Overall I think it is an interesting - if weighty - tome. Ready made to inspire arguements and the widening of horizons. And much more realistic than its 1001 Books or 1001 Movies siblings.
19 von 22 Kunden fanden die folgende Rezension hilfreich
Maybe I'll Finish In My Next Incarnation 22. Juli 2006
Von Gregor von Kallahann - Veröffentlicht auf Amazon.com
Format:Gebundene Ausgabe
Of all the various 1001...BEFORE YOU DIE books, this one at least made me feel like I had begun to scratch the surface--not that you should be deliberately scratching an album's surface, of course. But you know what I mean. The 1001 BOOKS volume had me feeling like I was not so well-read after all. And the MOVIES version gave me a definite sense of not being all that, uh, "well-screened."

But I can lay claim to being--shall we say?--"well-turntabled," (and that may not be such a misnomer since my halcyon listening days were before the CD era). So at least I have a good percentage of the middle section of this volume's recommendations under my belt.

And I find that I don't really dispute that many of the selections. I see a lot of reviewers have, true to form, protested the inclusion of this artist and the omission of that. I could gripe too. I mean including THREE Madonna albums and only one Laura Nyro?? Come on now, really. One of those ladies is the penultimate pop star, to be sure, but the other was a genius.

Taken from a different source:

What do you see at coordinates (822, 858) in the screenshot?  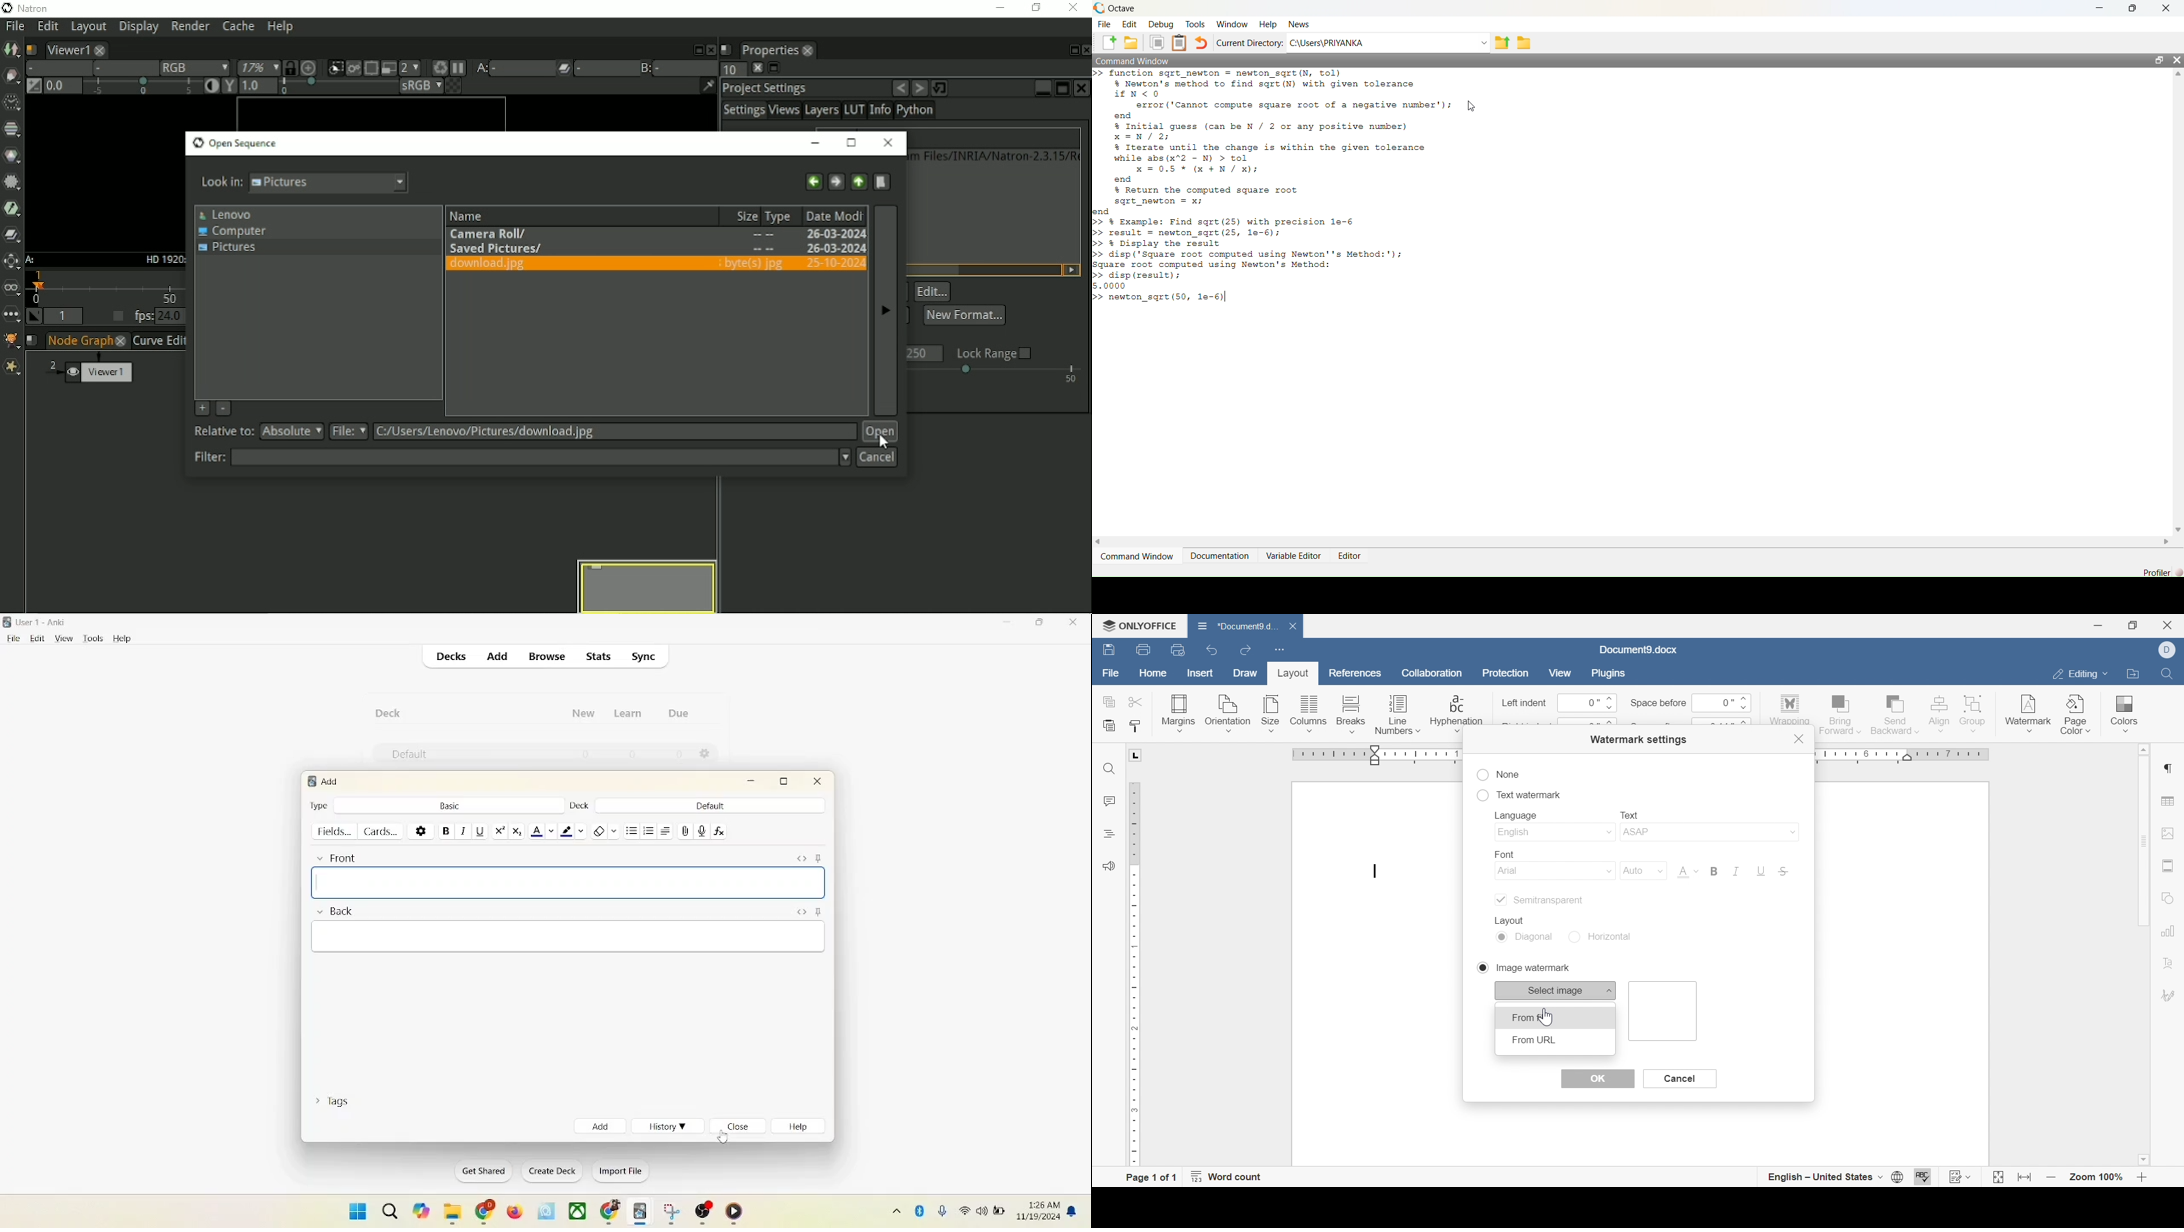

And yeah, I could complain that the albums included are often among the "safest" a given artist or group ever produced (SURREALISTIC PILLOW for the Airplane, not AFTER BATHING AT BAXTER'S, say, or CHELSEA GIRL for Nico and not THE MARBLE INDEX or DESERTSHORE). But still it's nice to see so many of my favorite artists included at all.

And it's also kinda nice to see these works still referred to as ALBUMS. "CD" (like "tape") is a FORMAT, but even in the age of downloads (especially in the age of downloads), we need to remind ourselves that there is something special about a COLLECTION of songs by a given artist or band. A record ALBUM (whatever the format)is a compilation that gives you insight into the full range of that artist's capabilities. Books like this can never truly be the last word on the matter, but they do remind us that the "album" has served us well over the past 50 years as a means of giving recording artists of all stripes a serious listen.